Hola de nuevo! Gracias a los que han estado leyendo esta historia, en especial a Isakura Tendo que me dejo un comentario! (Me hiciste el día jajaja) Te lo agradezco mucho de verdad y espero que pronto recuerdes lo que paso en Suikoden 2 y si no, definitivamente debes jugarlo de nuevo.

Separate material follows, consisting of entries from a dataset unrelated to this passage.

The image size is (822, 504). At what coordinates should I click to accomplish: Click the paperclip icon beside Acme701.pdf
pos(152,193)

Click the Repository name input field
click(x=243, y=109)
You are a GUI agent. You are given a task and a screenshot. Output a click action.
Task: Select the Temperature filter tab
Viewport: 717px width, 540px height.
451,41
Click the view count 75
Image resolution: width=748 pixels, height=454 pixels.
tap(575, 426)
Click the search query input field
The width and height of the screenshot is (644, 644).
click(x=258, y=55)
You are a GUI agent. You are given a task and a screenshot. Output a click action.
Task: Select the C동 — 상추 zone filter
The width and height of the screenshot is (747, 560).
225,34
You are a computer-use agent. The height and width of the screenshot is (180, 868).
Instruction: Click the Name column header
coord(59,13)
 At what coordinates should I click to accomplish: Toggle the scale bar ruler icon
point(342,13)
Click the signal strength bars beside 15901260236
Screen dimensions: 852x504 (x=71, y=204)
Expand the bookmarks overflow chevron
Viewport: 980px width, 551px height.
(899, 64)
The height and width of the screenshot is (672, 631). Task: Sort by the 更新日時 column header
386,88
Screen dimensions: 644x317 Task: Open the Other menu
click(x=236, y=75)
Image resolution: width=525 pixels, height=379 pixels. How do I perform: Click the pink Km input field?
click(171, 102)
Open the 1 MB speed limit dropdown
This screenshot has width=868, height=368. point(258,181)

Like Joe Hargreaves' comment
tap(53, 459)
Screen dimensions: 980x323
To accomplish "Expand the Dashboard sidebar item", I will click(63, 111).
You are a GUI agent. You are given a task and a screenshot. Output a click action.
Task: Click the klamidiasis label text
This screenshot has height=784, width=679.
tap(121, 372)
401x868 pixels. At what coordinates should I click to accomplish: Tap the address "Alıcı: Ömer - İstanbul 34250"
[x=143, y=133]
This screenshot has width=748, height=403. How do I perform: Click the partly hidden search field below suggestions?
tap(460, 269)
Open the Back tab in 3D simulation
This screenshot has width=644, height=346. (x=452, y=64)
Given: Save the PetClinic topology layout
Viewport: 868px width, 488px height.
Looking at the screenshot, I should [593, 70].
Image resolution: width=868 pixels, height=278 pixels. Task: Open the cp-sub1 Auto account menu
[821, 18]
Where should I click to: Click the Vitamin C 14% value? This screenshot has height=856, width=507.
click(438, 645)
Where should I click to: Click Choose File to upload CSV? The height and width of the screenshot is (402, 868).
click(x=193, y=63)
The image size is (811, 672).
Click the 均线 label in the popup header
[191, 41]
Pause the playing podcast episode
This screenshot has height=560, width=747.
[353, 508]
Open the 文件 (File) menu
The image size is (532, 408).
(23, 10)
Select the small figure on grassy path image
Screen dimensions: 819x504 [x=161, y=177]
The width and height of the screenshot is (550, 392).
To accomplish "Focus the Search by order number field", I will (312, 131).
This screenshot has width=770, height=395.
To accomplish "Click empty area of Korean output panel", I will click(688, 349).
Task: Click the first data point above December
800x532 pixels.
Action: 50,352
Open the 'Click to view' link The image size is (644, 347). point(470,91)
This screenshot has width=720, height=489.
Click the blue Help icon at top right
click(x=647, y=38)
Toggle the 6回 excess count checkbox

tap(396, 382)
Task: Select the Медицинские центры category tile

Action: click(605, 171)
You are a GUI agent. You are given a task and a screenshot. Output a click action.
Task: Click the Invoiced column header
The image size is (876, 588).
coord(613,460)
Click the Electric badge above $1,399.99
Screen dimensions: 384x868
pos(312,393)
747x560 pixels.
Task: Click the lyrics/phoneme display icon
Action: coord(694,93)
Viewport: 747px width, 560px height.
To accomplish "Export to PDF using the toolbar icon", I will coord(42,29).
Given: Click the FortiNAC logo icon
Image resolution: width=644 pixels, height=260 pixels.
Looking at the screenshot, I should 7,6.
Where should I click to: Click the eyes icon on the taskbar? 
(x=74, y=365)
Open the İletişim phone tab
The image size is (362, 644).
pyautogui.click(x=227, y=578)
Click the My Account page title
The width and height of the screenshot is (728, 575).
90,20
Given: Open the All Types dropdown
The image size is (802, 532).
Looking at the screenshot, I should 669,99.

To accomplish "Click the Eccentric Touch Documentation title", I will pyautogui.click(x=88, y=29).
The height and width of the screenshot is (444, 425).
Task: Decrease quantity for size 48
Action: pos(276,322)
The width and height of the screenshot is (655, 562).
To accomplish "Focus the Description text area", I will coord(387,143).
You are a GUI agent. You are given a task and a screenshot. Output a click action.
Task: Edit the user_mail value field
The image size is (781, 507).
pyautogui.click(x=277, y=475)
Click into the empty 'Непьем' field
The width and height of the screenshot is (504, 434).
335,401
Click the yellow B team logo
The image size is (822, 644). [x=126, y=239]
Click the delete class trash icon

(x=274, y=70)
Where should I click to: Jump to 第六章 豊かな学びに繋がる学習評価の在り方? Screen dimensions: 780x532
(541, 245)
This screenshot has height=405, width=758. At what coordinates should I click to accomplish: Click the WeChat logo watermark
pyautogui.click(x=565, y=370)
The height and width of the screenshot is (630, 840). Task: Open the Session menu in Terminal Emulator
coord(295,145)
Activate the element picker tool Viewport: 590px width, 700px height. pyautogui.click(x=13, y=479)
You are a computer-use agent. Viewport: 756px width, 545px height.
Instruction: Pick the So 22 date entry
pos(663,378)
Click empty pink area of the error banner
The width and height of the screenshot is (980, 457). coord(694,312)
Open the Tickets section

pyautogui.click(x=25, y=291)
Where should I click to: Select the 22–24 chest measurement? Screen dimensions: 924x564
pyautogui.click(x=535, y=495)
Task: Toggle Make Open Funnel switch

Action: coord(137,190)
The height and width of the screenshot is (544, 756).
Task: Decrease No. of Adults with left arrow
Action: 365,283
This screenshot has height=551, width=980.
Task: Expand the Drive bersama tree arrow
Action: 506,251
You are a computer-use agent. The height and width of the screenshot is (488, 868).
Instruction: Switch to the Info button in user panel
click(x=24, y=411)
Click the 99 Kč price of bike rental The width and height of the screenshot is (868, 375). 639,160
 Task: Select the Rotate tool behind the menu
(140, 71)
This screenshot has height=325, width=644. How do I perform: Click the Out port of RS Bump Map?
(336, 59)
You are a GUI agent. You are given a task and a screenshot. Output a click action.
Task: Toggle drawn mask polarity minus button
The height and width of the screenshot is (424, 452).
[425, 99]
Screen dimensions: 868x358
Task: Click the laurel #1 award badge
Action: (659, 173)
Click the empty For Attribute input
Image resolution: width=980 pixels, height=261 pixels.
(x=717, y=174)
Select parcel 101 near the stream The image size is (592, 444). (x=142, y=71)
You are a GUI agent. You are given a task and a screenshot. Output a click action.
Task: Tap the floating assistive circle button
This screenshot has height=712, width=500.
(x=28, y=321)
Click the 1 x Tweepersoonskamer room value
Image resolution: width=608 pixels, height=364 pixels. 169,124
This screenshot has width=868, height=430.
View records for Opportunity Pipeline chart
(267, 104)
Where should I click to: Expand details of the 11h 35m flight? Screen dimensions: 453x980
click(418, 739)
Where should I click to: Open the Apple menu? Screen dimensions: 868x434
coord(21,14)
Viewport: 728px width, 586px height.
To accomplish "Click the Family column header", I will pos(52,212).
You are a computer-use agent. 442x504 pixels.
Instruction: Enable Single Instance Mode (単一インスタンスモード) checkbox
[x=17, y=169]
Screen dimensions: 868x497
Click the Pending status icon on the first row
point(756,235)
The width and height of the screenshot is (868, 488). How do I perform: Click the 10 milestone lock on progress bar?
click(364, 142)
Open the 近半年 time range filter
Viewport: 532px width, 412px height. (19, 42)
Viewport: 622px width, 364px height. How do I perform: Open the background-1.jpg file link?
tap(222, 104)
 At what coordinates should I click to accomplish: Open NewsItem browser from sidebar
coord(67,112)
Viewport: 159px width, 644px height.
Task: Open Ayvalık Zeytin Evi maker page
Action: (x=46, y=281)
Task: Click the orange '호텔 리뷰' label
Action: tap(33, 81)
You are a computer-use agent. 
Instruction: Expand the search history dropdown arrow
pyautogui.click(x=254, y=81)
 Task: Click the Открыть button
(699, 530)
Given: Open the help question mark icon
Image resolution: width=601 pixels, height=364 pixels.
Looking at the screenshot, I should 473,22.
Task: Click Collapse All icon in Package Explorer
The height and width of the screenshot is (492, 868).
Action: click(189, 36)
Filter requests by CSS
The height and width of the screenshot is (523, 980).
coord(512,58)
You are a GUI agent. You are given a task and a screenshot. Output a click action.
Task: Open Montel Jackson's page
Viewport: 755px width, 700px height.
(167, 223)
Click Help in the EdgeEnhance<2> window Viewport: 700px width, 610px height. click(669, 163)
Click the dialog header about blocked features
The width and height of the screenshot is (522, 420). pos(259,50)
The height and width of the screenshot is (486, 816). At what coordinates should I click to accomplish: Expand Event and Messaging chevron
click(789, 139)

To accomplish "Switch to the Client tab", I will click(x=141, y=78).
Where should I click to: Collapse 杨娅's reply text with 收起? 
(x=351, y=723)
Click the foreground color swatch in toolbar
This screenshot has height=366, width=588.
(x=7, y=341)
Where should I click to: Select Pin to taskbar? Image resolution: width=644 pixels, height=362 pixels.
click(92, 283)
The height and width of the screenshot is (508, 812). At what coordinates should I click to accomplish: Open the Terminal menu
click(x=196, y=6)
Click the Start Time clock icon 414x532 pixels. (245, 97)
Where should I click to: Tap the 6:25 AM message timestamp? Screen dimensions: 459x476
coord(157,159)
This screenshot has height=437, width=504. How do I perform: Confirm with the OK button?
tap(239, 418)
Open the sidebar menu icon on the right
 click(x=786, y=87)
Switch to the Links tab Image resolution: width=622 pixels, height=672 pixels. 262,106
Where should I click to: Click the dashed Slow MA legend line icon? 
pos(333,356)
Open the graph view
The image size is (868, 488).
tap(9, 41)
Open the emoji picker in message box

También quiero comentarles que algunos de los personajes que han salido y que saldrán los eh inventado yo, y algunos otros como Watari salen en Suikoden 3 pero no se preocupen no habrá ningún spoiler de Suikoden 3

Dejen comentarios eso de verdad anima!

Salir de Harmonia no era tarea fácil y mucho menos lo era en esta época de disturbios políticos y múltiples guerras a los alrededores, para este grupo el hecho de que Watari era perseguido por el grupo Kage, Naara Larsen se había convertido en una ciudadana de tercera clase con nulos derechos en Harmonia y que Jillia Blight era perseguida por el noreste de Dunan y el sagrado reino de Harmonia lo convertía en una tarea prácticamente imposible.

Durante el día avanzaron lo más que se pudo a la frontera entre Harmonia y Grassland caminaron y caminaron pero la frontera jamás apareció.

— ¡Estoy cansada!— se quejó Pilika— no quiero portarme como una niña chiflada pero de verdad ya no aguanto más.

—Yo también estoy agotada, mis pies me están matando. — la secundo Naara

—Está bien, tomémonos un descanso— dijo finalmente el joven ninja

—pero… la próxima ciudad está muy cerca de aquí tal vez podríamos pasar la noche ahí— sugirió Jillia con la esperanza de dormir bajo techo.

—la próxima ciudad es Caleria y eh escuchado que ahí se reúne la patrulla fronteriza, no creo que sea un buen lugar, son solo rumores pero es mejor no arriesgarnos

—bah, ahora ni siquiera podemos pasar la noche en un lugar decente—dijo Jillia en forma de reclamo.

— ¿cuál es el problema? –pregunto Watari al ver a Jillia molesta.

—El problema es que desde que llego Naara no hemos dejado de andar como fugitivos de un lugar a otro y ya estoy cansada de esto…— todo mundo guardo silencio y siguieron caminando.

—Lo siento mucho Jillia—Comenzó Naara a defenderse—sabes… Si me capturan me llevaran de vuelta a Cristal Valley y volveré a ser una prisionera… si quieren avancen ustedes yo me las puedo arreglar por mi cuenta

—No ¿cómo puedes decir eso?—Jillia se mostró arrepentida de inmediato— perdóname es solo que estoy cansada no pensé lo que estaba diciendo.

—lo siento Jillia, sé que soy una molestia, pero eres la única persona que me queda en el mundo…— dijo con triste semblante

Todo mundo guardo silencio, la chica en realidad sabia como hacer que la compadecieran.

—Bueno creo que ya descansaron mis pies, será mejor seguir caminando—dijo la pequeña Pilika para salir pronto de ese momento tan incómodo.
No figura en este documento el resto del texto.